PROBLEM DETAILS => The expected output is the line with "Where should I" plus all lines after it to the end of the material below, reproduced exactly, with pictures omitted and nothing else included.

________________________

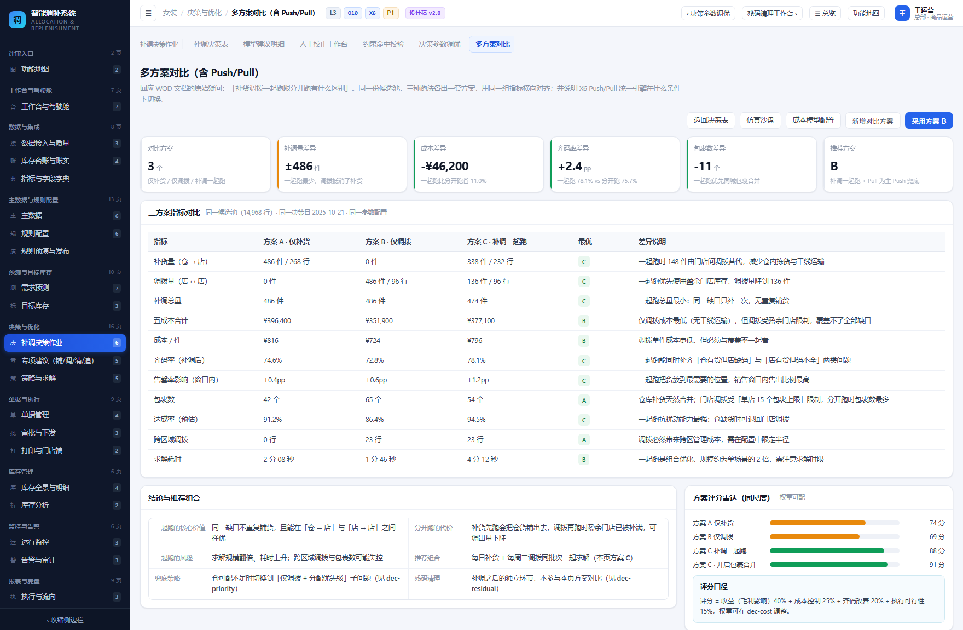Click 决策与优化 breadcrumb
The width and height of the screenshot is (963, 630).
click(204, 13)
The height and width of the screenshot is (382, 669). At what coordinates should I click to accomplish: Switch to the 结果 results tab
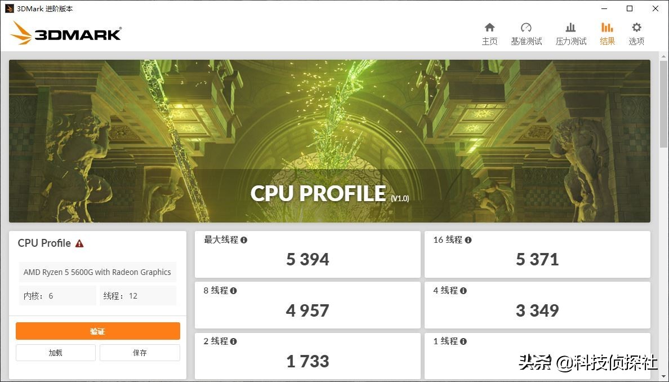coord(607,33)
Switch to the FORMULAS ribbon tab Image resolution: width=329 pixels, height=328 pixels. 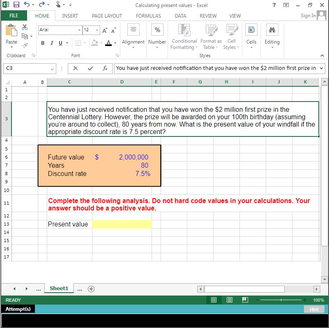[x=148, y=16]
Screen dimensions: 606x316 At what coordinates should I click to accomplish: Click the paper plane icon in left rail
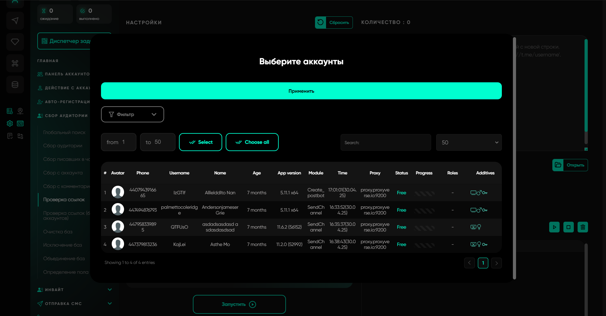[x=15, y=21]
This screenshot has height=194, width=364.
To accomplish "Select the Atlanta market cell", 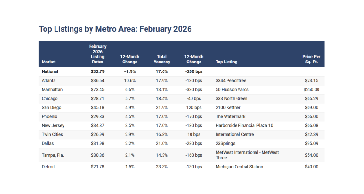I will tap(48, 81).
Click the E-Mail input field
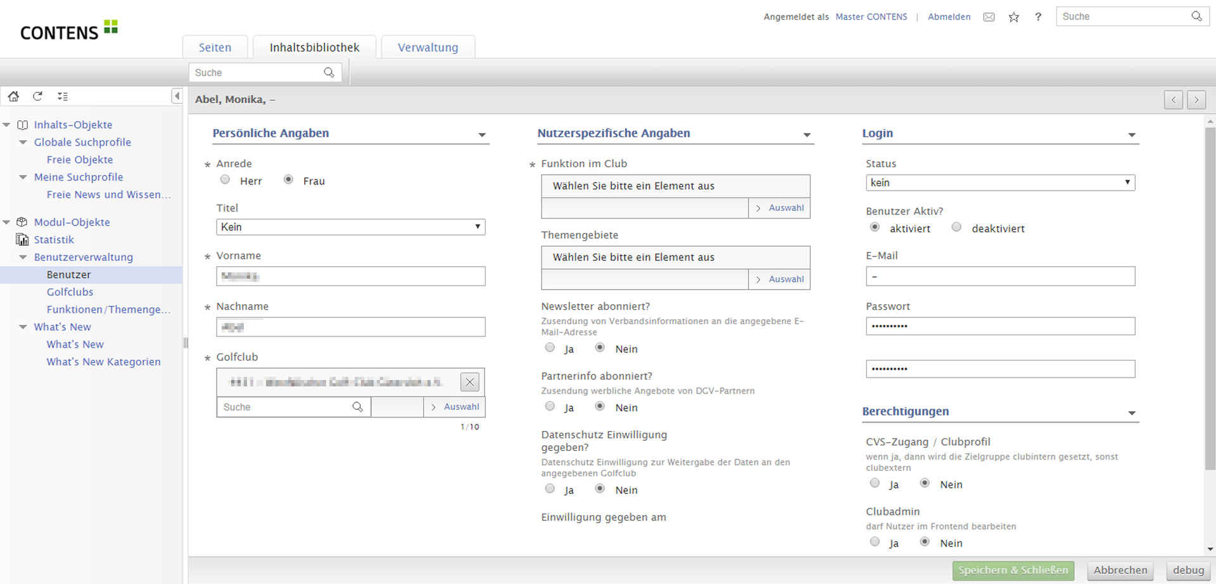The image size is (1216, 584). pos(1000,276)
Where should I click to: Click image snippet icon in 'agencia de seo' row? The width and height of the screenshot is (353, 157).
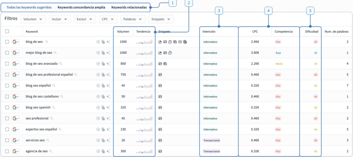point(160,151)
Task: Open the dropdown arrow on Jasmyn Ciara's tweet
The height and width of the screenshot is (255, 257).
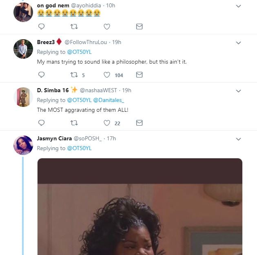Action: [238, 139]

________________________

REPLY =>
Where should I click to: Click image snippet icon in 'agencia de seo' row? The width and height of the screenshot is (353, 157).
point(160,151)
Task: Open the dropdown arrow on Jasmyn Ciara's tweet
The height and width of the screenshot is (255, 257).
Action: [238, 139]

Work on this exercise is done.